Was Brad Pitt nominated for an Oscar for Moneyball?

Yes. Brad Pitt was nominated for Best Actor at the 84th Academy Awards for his portrayal of Billy Beane. The film received a total of 6 Oscar nominations including Best Picture, Best Adapted Screenplay, and Best Supporting Actor (Jonah Hill). It did not win any but is considered one of the best sports films ever made.

How accurate is Moneyball to real events?

Moneyball is largely accurate to the real events of the 2002 Oakland A's season. Billy Beane's reliance on sabermetrics, the 20-game win streak, and his turning down the Red Sox GM job are all real. The character Peter Brand (Jonah Hill) is a composite based primarily on Paul DePodesta. Brad Pitt's portrayal of Beane's nervous energy and eating habits is reportedly very close to reality.

What is on-base percentage and why does it matter?

On-base percentage (OBP) measures how often a batter reaches base, including walks and hit-by-pitches — not just hits. Billy Beane argued that OBP was the most undervalued statistic in baseball because it directly correlated with run scoring. Traditional scouts focused on batting average, which ignored walks entirely. Beane bought high-OBP players at a discount because nobody else valued the stat.

Did the Moneyball approach actually work?

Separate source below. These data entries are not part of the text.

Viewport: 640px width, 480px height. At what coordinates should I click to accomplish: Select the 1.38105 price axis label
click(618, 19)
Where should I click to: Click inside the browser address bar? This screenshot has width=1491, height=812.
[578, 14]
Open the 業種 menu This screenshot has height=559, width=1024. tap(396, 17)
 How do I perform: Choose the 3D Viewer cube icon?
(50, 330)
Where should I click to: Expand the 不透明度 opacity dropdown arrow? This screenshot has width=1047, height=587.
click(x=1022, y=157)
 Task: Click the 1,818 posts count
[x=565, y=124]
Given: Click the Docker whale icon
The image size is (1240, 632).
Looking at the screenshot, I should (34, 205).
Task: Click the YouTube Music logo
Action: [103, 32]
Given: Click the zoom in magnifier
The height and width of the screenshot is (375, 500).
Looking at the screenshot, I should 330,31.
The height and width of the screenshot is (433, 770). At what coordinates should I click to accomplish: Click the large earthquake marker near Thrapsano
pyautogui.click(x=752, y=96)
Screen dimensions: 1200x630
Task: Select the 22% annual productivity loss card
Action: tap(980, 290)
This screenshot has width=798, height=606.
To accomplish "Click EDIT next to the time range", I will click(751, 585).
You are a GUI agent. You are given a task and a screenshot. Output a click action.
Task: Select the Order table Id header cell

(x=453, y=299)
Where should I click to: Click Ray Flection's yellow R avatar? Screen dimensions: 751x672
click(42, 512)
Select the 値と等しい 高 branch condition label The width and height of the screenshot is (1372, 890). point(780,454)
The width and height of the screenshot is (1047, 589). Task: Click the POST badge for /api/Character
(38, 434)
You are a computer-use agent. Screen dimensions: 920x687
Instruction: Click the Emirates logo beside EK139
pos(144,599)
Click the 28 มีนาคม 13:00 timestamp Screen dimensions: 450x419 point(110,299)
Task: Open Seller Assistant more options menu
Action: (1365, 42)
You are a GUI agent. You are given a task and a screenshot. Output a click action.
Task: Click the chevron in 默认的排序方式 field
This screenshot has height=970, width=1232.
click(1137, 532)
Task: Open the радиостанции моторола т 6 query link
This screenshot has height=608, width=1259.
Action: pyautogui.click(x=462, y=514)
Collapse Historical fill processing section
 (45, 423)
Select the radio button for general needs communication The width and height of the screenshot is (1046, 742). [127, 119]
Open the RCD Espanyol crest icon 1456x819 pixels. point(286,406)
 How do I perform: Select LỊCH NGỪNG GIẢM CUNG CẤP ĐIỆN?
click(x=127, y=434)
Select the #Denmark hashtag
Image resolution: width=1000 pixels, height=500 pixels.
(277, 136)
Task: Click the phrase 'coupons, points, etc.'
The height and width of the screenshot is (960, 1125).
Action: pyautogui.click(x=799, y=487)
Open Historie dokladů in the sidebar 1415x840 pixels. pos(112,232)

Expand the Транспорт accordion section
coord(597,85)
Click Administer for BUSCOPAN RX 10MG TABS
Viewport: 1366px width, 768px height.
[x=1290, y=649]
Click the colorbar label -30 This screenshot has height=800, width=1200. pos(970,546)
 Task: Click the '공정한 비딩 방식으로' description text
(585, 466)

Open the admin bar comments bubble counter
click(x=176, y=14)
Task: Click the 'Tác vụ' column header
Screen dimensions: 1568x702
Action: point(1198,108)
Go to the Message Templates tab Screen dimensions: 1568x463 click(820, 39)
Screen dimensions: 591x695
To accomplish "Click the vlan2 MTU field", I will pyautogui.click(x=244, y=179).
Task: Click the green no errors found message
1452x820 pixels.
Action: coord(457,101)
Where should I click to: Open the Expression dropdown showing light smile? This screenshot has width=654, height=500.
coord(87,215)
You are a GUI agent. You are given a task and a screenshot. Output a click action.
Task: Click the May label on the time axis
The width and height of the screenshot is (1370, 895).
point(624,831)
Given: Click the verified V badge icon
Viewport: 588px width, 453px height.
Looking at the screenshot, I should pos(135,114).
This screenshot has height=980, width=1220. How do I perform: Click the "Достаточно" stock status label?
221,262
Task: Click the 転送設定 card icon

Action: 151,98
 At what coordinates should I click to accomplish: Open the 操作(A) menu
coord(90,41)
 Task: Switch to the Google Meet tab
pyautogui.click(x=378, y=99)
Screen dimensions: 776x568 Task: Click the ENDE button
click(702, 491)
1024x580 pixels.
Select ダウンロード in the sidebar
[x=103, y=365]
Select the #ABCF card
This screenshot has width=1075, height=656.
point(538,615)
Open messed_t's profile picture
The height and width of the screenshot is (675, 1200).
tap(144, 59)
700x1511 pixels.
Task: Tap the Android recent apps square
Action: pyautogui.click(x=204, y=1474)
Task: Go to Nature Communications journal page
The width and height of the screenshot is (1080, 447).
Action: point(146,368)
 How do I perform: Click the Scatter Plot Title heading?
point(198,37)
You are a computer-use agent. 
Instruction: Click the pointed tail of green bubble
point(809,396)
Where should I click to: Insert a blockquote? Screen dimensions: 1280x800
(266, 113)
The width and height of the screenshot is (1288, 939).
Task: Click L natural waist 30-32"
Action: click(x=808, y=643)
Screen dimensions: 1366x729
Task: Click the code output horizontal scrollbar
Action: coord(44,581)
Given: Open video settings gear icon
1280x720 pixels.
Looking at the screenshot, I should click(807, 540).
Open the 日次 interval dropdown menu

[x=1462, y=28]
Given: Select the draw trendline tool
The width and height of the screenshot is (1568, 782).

Yes and no. The 2002 Oakland A's won 103 games with the lowest payroll in baseball and set an American League record 20-game win streak. However, they lost in the first round of the playoffs. The Red Sox later adopted Beane's methods and won the 2004 World Series. Nearly every MLB team now uses analytics, validating Beane's approach even if his team never won a championship.

Why did Billy Beane turn down the Red Sox?

Billy Beane was offered the Red Sox GM position at a reported $12.5 million — the highest GM salary in baseball history. He drove to the meeting, considered the offer, and ultimately turned it down to stay with the A's. His reasons were personal: loyalty to Oakland, his daughter living in the Bay Area, and a belief that money is not everything. Two years later, the Red Sox used his methods to win the World Series.

How does Moneyball connect to Glen Bradford's investing philosophy?

Glen Bradford's investing approach shares DNA with Billy Beane's methodology: find undervalued assets that the consensus ignores, use data rather than emotion, focus on the metrics that actually predict returns (free cash flow, not revenue hype), and maintain conviction when everyone says you are wrong. Moneyball is essentially an investing masterclass disguised as a baseball movie.